▶ _AIM OF THE TASK_
A verbatim copy of the line containing "750x480 pixels. At" and all lines after it, up to and including the final line of the records, is the only acceptable output.

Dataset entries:
____
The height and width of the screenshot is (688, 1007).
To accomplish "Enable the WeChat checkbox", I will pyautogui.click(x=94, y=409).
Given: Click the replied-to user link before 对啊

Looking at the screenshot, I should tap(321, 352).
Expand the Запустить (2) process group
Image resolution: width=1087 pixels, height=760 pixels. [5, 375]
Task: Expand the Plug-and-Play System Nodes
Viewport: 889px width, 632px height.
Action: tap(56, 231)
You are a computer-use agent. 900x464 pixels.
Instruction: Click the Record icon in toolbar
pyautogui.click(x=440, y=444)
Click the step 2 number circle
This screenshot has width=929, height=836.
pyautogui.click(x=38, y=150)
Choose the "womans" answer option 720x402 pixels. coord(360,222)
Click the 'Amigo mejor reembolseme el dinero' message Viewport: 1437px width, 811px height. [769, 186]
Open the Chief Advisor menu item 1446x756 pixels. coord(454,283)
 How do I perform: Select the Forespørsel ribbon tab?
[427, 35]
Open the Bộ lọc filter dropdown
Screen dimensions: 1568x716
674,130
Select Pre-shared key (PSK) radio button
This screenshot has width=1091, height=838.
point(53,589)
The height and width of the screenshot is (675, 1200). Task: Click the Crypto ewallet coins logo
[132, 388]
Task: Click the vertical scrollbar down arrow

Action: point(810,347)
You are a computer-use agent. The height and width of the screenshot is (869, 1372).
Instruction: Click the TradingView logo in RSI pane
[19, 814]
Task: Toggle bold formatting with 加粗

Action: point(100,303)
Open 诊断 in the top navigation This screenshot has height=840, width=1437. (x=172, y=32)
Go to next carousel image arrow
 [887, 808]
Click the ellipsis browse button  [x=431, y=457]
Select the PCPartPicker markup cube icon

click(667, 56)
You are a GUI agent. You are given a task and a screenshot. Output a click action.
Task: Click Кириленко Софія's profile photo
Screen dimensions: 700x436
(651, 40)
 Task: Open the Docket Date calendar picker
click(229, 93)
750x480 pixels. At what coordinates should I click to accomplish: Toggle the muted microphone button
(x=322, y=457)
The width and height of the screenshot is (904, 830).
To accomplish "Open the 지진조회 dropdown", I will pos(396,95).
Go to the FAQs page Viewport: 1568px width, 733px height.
____
▶ _WRITTEN ANSWER_
750x480 pixels. At what coordinates should I click to accomplish: Toggle the muted microphone button
(x=322, y=457)
The width and height of the screenshot is (904, 830).
To accomplish "Open the 지진조회 dropdown", I will pos(396,95).
Go to the FAQs page Viewport: 1568px width, 733px height.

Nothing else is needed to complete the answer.